Novel Cell Culture Technology to Harvest Hepatic Metabolites Accumulated in the Bile Canaliculus-like Structures between HepG2-NIAS Cells Utilizing Crosstalk with TFK-1 Cells

Abstract

It is necessary to develop an evaluating system for the biliary excretion of compounds for predicting drug-induced liver injury that is a major adverse event leading to drug halt and drug withdrawals. The sandwich-cultured hepatocytes do not reflect hepatic events in vivo due to using Ca²⁺-free buffer although they were used to estimate the biliary excretion of compounds.

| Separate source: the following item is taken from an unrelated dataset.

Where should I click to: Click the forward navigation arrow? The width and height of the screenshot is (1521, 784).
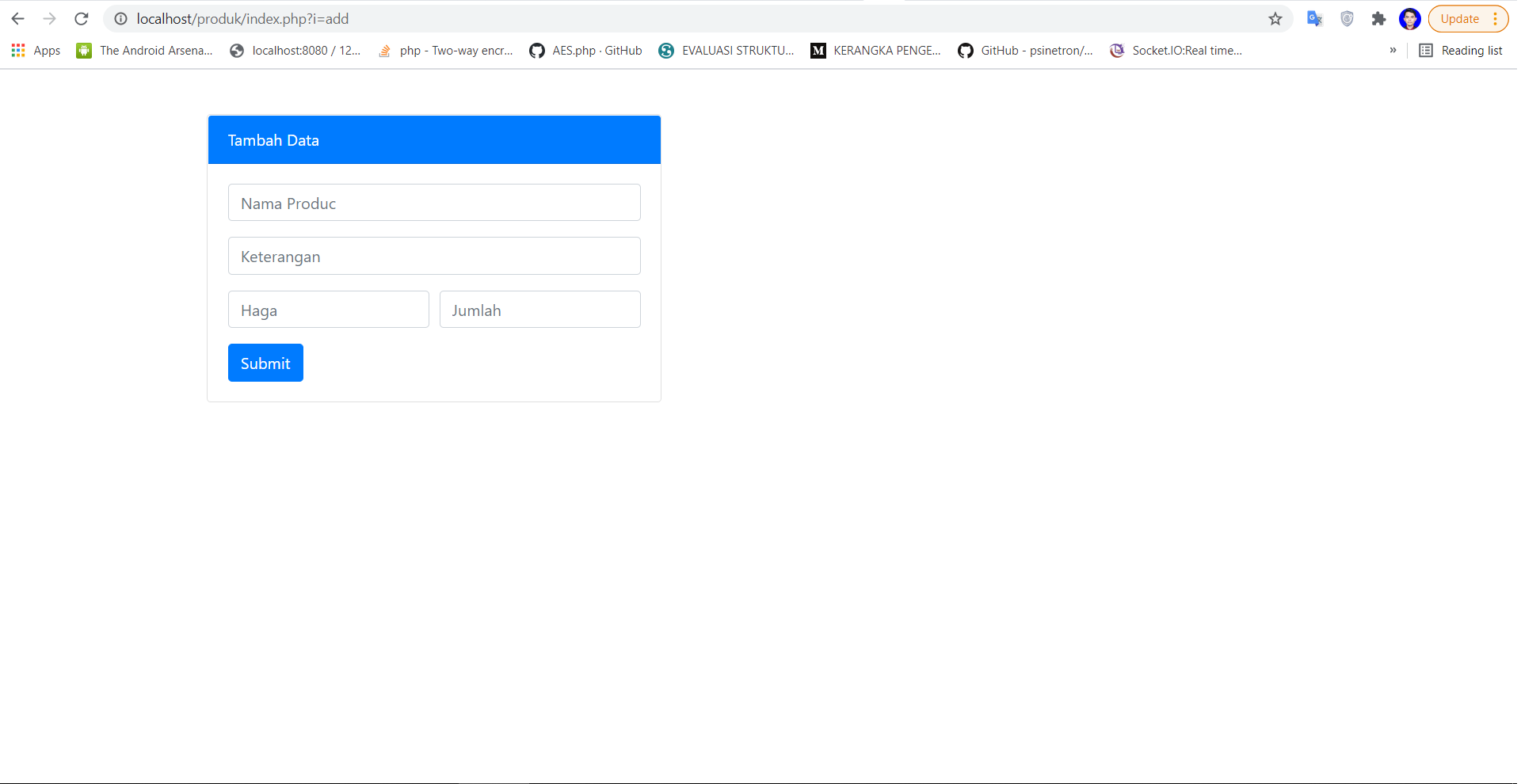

Here, we aimed to develop a novel culture technology that can extrapolate the excretion of drug metabolites in the liver into the bile duct using the crosstalk between HepG2-NIAS cells (a human hepatocellular carcinoma cell line) forming bile canaliculus-like structures (BCLSs) in a collagen vitrigel membrane chamber and monolayered TFK-1 cells (a human bile duct carcinoma cell line) in a plate-well. In the co-culture system of HepG2-NIAS cells and TFK-1 cells, the total excretion amount of fluorescein accumulated in BCLSs and its excretion rate towards the plate-well represented a time-dependent increase after HepG2-NIAS cells were exposed to fluorescein diacetate. In contrast, the co-culture system of HepG2-NIAS cells and monolayered cells of HUVECs (human umbilical vein endothelial cells) or HDFs (human dermal fibroblasts) did not increase the excretion rate of fluorescein towards the plate-well. The selective excretion of fluorescein towards the plate-well was observed even in a single culture system of HepG2-NIAS cells with BCLSs put on the plate-well poured a serum-free conditioned medium derived from co-culturing HepG2-NIAS cells with BCLSs and TFK-1 cells. These findings suggest that the culture technology utilizing the crosstalk between HepG2-NIAS cells and TFK-1 cells would provide a new tool for extrapolating the excretion of drug metabolites in the human liver into the bile duct.